The Union Cabinet’s approval of a Rs 1.27 lakh crore semiconductor programme is timely — the real test now is execution, not intent.
On July 15, the Cabinet cleared Semicon 2.0, a Rs 1,27,500 crore programme launched alongside a Rs 62,500 crore mobile-phone manufacturing scheme. Together, they mark India’s clearest statement yet that its chip ambitions are a sustained industrial project, not a one-time bet. The new phase builds on the original India Semiconductor Mission, under which 12 projects worth over Rs 1.64 lakh crore have been approved, and three plants — run by Micron, Kaynes and CG Semi — have already begun commercial production. Semicon 2.0 widens the lens from fabrication alone to six pillars: chip design; the equipment and speciality chemicals that feed fabs; manufacturing capacity; advanced packaging; research into next-generation process nodes; and engineering talent, with over 300 universities already training more than 68,000 students on industry-grade design tools.
The stakes explain the scale of the bet. Semiconductors sit beneath almost everything India wants to build next — smartphones, electric vehicles, defence electronics, data centres and an AI-driven economy — yet the country still imports the bulk of what it consumes. That dependence is both a fiscal drain and a strategic vulnerability at a time when global chip supply chains are concentrated in a handful of geographies and are increasingly entangled in great-power rivalry.

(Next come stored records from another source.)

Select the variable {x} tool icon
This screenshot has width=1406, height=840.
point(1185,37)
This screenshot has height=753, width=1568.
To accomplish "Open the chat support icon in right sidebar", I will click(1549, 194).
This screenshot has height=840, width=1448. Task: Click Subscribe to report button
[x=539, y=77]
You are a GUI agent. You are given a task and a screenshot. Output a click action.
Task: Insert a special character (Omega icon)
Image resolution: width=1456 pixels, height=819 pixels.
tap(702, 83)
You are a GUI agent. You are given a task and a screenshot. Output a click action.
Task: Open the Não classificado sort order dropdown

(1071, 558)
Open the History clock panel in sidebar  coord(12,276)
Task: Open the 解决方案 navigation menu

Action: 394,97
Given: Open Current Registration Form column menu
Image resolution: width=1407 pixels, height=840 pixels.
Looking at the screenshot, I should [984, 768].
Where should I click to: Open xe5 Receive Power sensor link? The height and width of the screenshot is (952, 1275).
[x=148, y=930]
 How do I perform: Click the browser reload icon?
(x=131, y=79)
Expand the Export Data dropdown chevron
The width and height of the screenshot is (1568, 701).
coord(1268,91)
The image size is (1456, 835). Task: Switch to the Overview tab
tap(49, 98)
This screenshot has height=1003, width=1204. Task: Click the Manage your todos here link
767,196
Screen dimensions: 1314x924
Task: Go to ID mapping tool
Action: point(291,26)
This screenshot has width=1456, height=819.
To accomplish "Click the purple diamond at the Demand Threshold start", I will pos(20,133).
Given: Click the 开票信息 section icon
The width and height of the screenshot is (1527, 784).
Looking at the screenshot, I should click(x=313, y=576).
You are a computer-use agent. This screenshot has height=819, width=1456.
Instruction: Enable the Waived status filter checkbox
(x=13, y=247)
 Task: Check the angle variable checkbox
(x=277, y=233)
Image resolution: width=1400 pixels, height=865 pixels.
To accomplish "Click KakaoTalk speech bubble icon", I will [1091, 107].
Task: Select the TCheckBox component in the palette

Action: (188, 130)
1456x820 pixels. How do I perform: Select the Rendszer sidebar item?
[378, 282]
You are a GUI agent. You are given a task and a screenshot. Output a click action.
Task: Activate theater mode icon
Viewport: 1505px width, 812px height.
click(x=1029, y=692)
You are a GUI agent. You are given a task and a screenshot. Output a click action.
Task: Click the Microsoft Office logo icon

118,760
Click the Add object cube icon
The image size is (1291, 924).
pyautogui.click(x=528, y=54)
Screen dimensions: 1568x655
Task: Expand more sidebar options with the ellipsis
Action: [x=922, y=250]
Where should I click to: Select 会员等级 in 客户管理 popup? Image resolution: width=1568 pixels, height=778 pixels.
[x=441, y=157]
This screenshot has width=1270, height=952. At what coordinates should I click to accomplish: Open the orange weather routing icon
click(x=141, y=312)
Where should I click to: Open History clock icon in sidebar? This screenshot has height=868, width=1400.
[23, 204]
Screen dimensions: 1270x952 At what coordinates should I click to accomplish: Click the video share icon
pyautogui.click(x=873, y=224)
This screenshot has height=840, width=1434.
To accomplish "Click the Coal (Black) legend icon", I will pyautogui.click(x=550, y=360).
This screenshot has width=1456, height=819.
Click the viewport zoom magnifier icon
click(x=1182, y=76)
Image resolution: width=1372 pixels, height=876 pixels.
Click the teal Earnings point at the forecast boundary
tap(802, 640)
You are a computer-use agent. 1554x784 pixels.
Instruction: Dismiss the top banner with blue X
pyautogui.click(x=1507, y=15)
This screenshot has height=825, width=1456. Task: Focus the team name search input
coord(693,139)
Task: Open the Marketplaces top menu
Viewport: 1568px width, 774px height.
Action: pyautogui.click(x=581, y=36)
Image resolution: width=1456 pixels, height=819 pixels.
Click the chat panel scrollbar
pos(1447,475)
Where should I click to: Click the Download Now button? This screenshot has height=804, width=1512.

A credible domestic base would cut import bills, generate the high-skilled manufacturing jobs India badly needs, and enable it to position itself as a trusted alternative as multinationals look to diversify beyond China and Taiwan. Yet ambition still outruns capacity. Most Indian plants today work in mature 28-110 nanometre nodes, a generation or more behind the 3-5 nm chips inside flagship phones and frontier AI hardware. Closing that gap takes years of accumulated process knowledge, not just capital.
Fabrication also requires uninterrupted power and ultra-pure water on a scale that few Indian sites can yet guarantee, and much of the specialised machinery and gases on which fabs depend are still imported — precisely why this round adds a materials-and-equipment pillar that the first phase lacked. Talent is being developed, but VLSI and process engineers take years to mature, not months. Nor is India racing alone: the United States, the European Union, Japan and South Korea are all running comparable subsidy programmes to attract the same pool of capital and expertise. Semicon 1.0’s own timeline is itself a caution: India’s first major fabrication plant is expected to come on stream only in 2028, seven years after that mission was first announced.
None of this makes Semicon 2.0 misguided; it makes it demanding. Capital alone did not build TSMC or Samsung - decades of disciplined execution and ecosystem depth did that. Semicon 2.0 gives India the mandate and the money. What it does with both, far more than the headline figure, will determine whether the country becomes a genuine chip power or merely a well-funded aspirant.